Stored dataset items
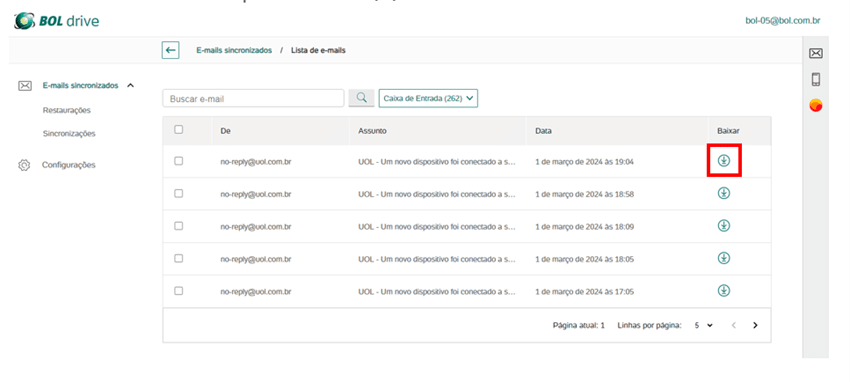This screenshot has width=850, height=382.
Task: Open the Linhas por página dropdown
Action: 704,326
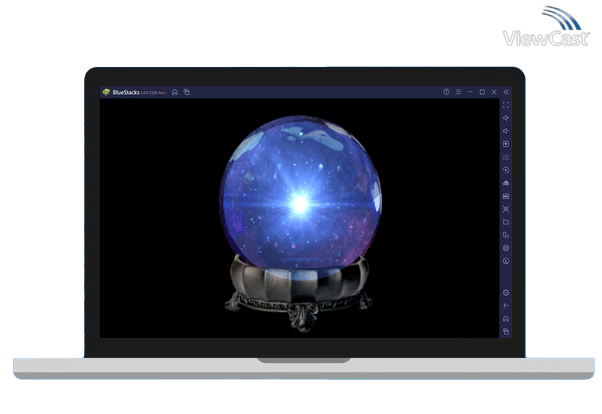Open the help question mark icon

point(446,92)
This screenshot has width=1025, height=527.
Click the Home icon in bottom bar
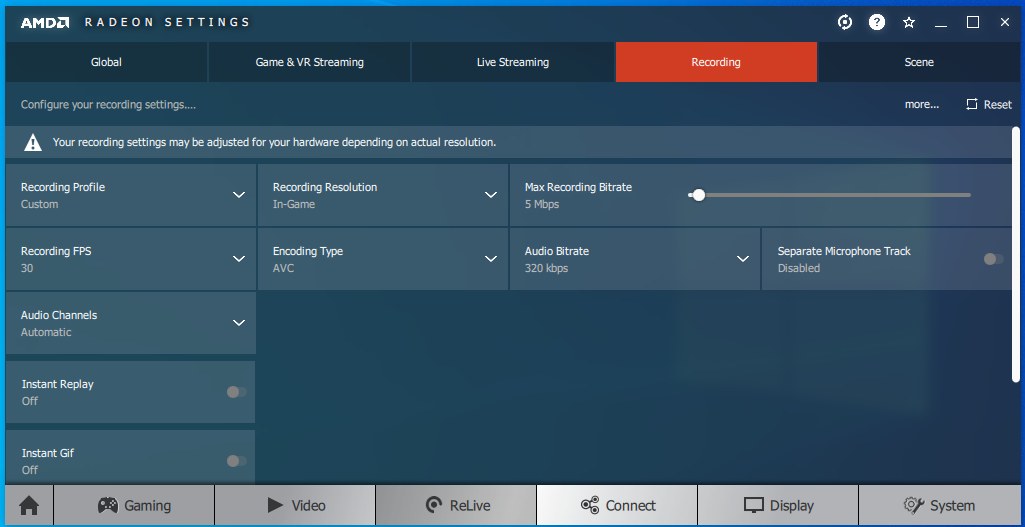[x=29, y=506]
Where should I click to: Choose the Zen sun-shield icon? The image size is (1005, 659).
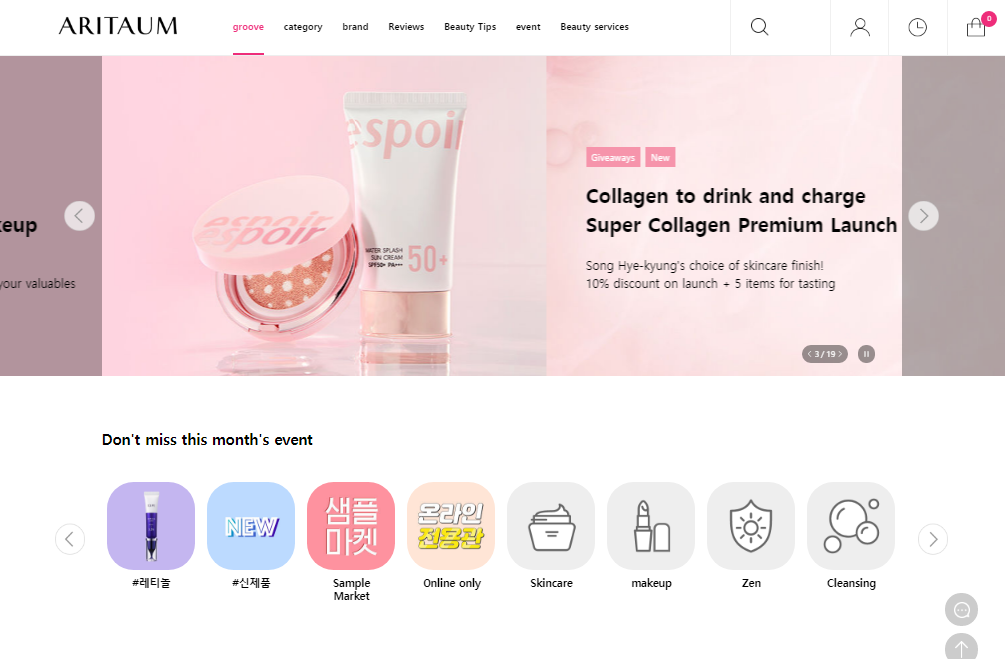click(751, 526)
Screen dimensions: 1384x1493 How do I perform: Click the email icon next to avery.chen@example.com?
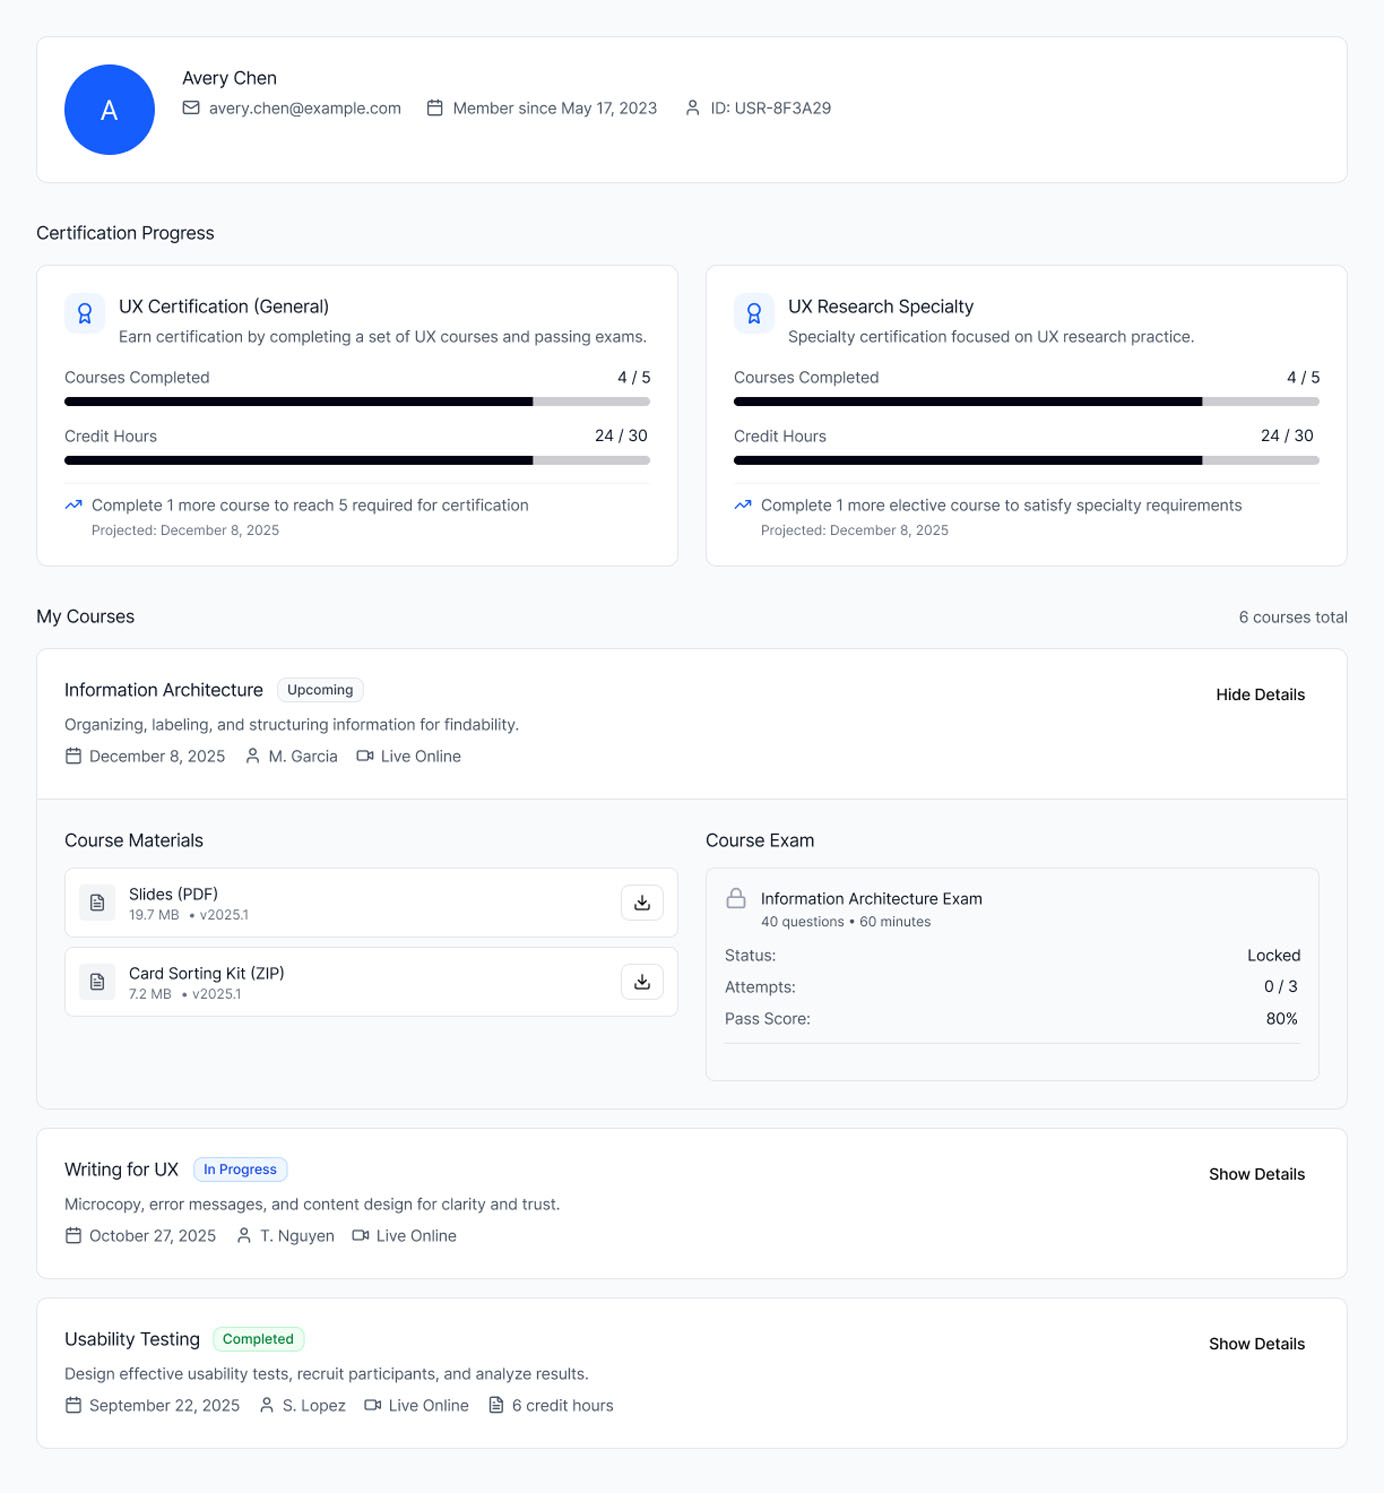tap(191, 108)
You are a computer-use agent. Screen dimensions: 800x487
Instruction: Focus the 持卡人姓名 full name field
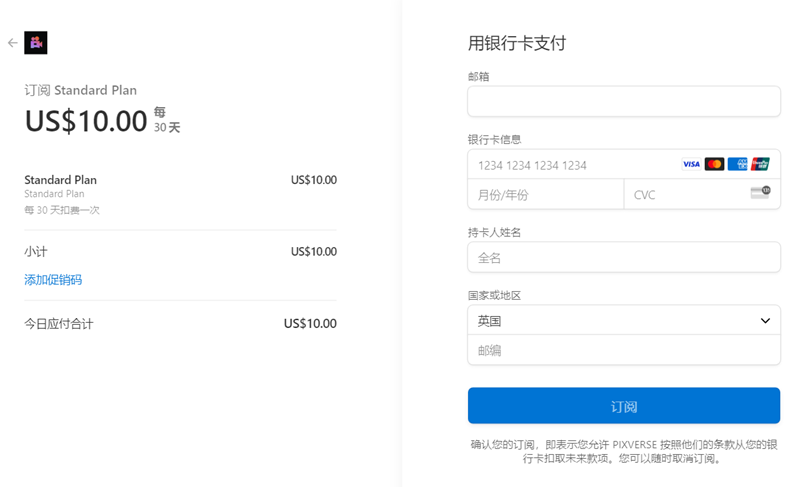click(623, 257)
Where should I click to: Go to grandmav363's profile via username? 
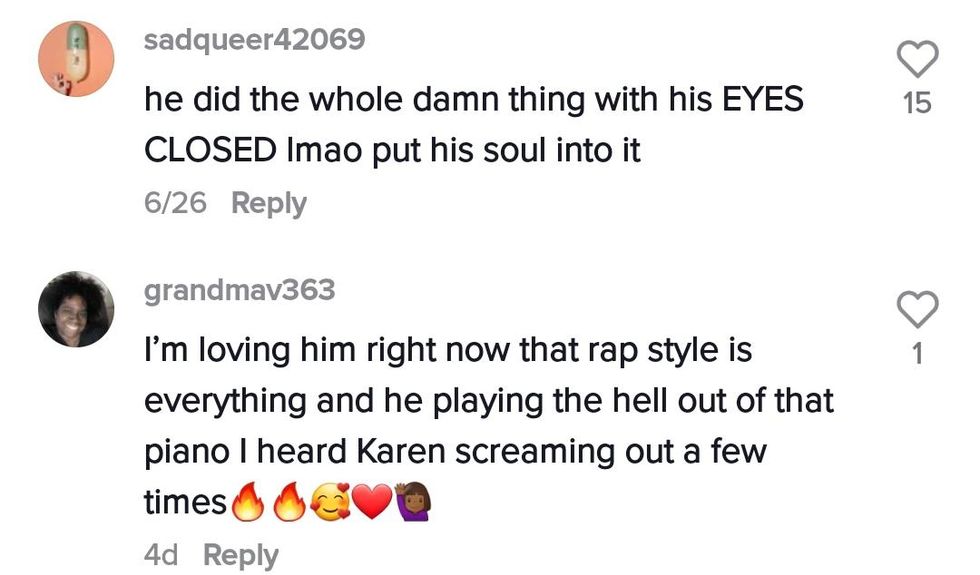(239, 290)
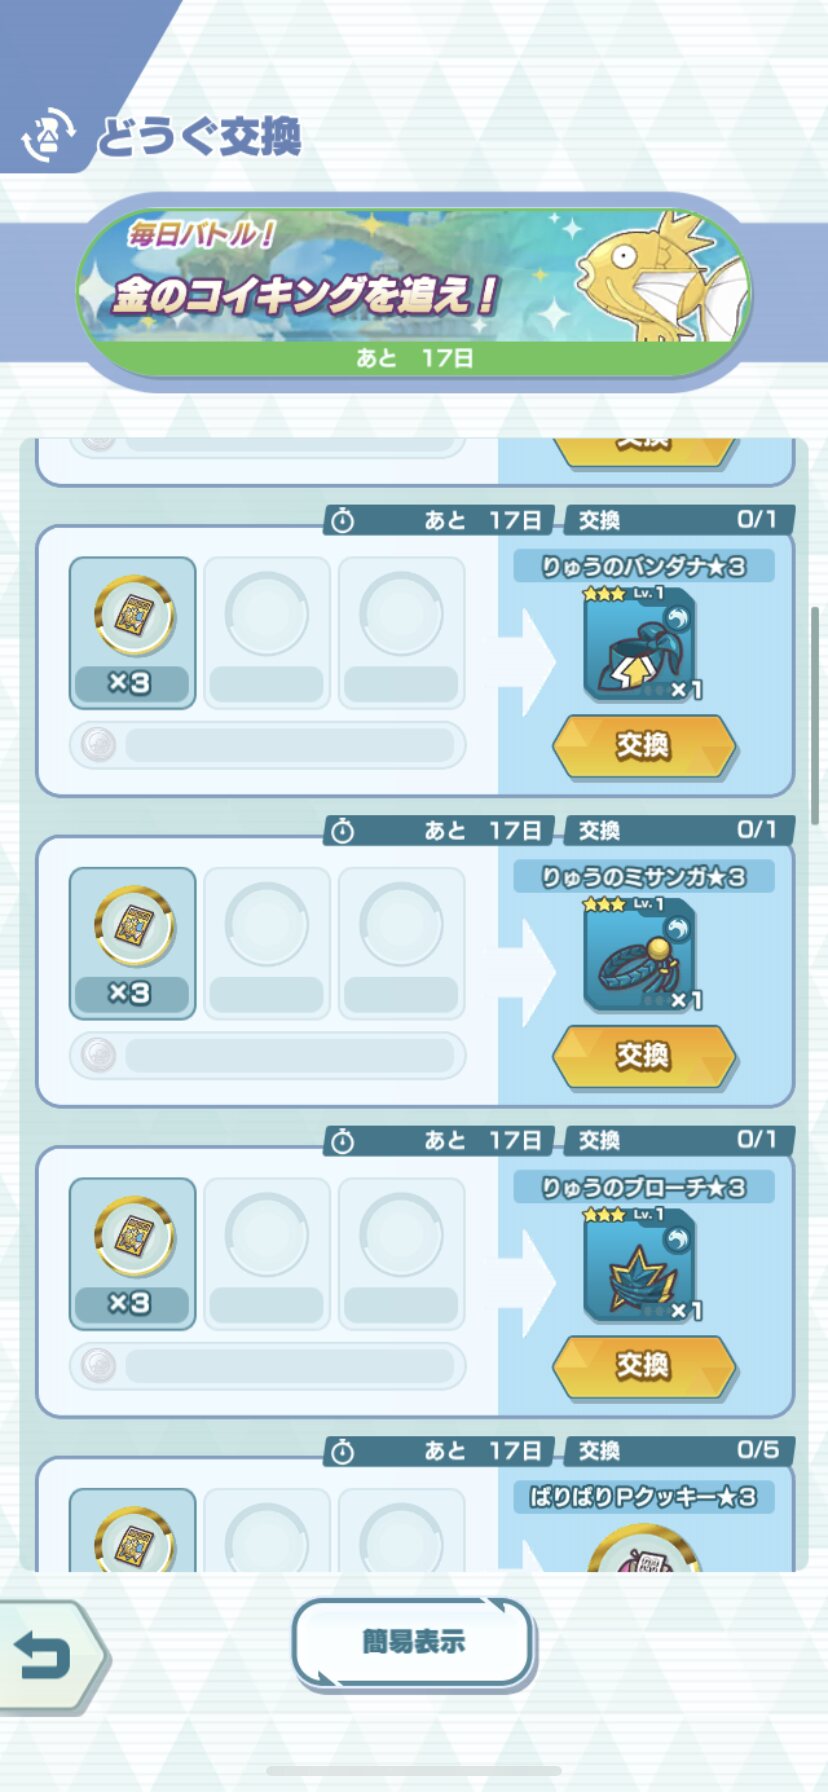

▶ **TASK DETAILS**:
Respond with the exact lines above running from the one containing "Where should I click to: Choose" to the one containing "You are a computer-use", both ends kept and no pictures included.

▶ **EXERCISE SOLUTION**:
Where should I click to: Choose the Zen sun-shield icon? The image size is (1005, 659).
click(751, 526)
Screen dimensions: 1384x1493 How do I perform: Click the email icon next to avery.chen@example.com?
tap(191, 108)
You are a computer-use agent. Screen dimensions: 800x487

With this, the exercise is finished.